If you could do one good thing for yourself today, it would be to get lost. We sleep through our lives, engrossed in meaningless ritual to the point of numb hypnosis by sheer mundanity. However, if you turn left at red light 14 instead of going straight, as you normally do, and continue on strange roads until you are completely sure you do not know where you are, then you may find yourself. Once upon a time, I had an incredibly intimidating paper due as a graduate student. I was at the end of my rope having done none of it with 30 minutes left before class. Other graduate students were comforting and let me know that they would see me in class in just a few minutes, which seemed like a sadistic voyeurism since they knew that I did not have the paper completed. I smiled, rode down the elevator with them, paused and acted like I forgot something. As soon as they walked away, I got my car keys, walked to the parking garage, and drove out of the city. I cannot begin to describe the utter nirvana of seeing that urban scape shrink in my rear view mirror that day.

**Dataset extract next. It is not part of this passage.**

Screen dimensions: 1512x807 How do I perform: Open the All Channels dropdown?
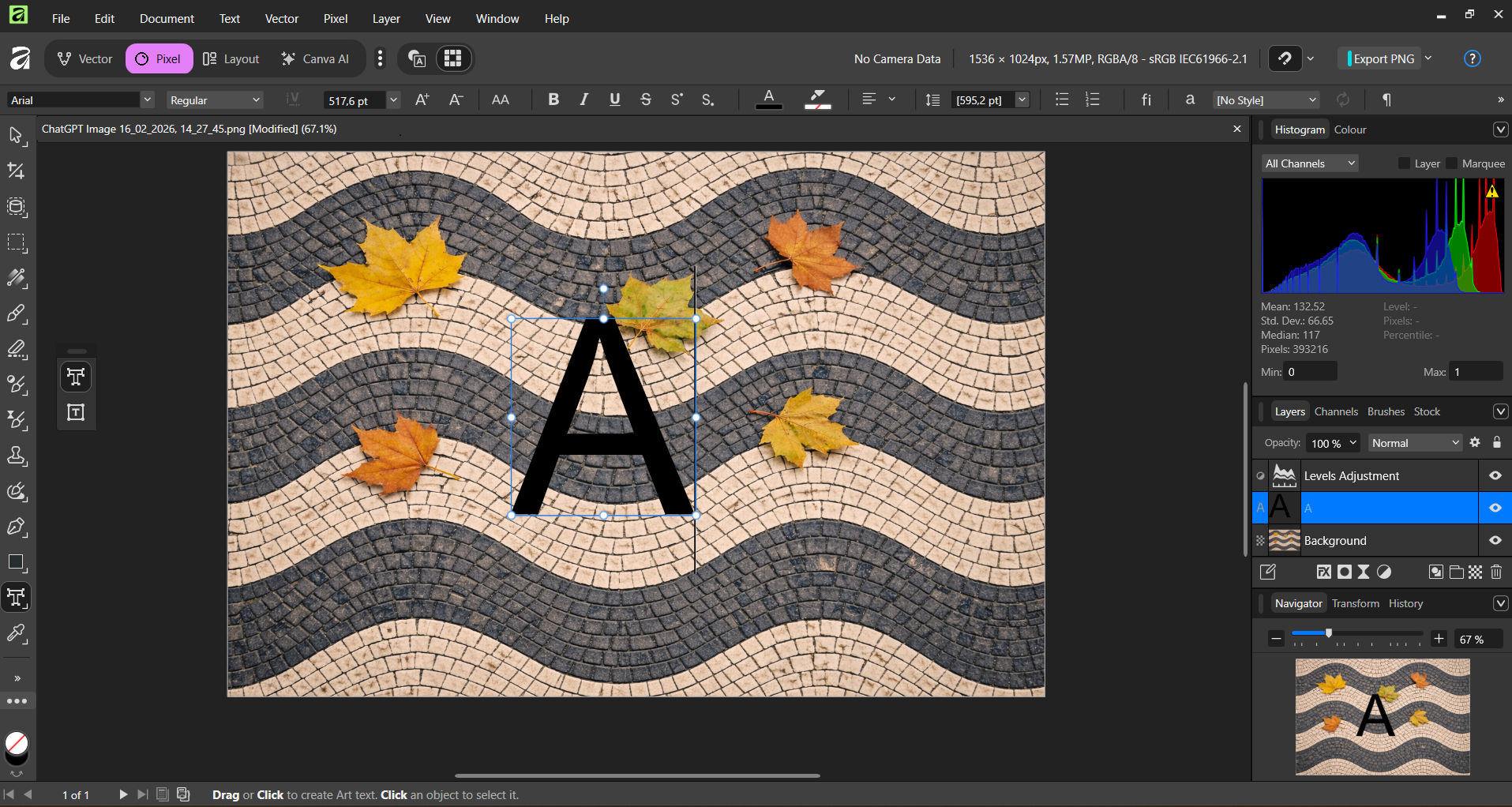click(x=1309, y=163)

Thoreau extolled the virtues of a good walk, and we must concur with that sentiment. However, we can no longer walk far enough to find unfamiliar territory but we can drive. Today, right after you read this, do nothing out of the ordinary right now but go to work, and on your way, get lost. That is what you have to do. If you plan on getting lost, you are not lost. You have to act as though, or believe as though your day is going to be just like yesterday and not knowing whether or not you can actually do it, do it. Find something heavenly to listen to, and drive slow. You are not running away, but simply sliding into the unknown. Purposely find back roads and avoid the interstate at all costs. When you stop to eat, make sure you have never heard of the place.
Sit with strangers and sip coffee with them. Find a place to play chess and watch the hours melt away. As you drive, breath slowly and drink green tea. Turn the cell phone off and stay away from talk radio. Stop to take in the view, meditate and open up. That last part is tough, but let your mind leave the conventions, worries and walls that normally confine it and let your thoughts dissipate. If you find that your environment is starting to look familiar, turn the other way. Find open spaces and empty places.
I will not say how you will know that it is time to come home, but you will know and when you do, do not regret it for a second. The world is yours for a breath’s time and it is lost in the distortion of living day to day. You will never appreciate it until you can find it new and strange again. When you feel your life collapsing again under corporate stress, parenthood, or tedium, do it again.